# Directions
The answer must be an exact copy of every record.

----------

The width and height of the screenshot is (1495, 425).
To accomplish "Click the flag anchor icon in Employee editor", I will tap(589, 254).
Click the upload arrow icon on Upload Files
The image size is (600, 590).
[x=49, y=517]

----------

# Written solution
The width and height of the screenshot is (1495, 425).
To accomplish "Click the flag anchor icon in Employee editor", I will tap(589, 254).
Click the upload arrow icon on Upload Files
The image size is (600, 590).
[x=49, y=517]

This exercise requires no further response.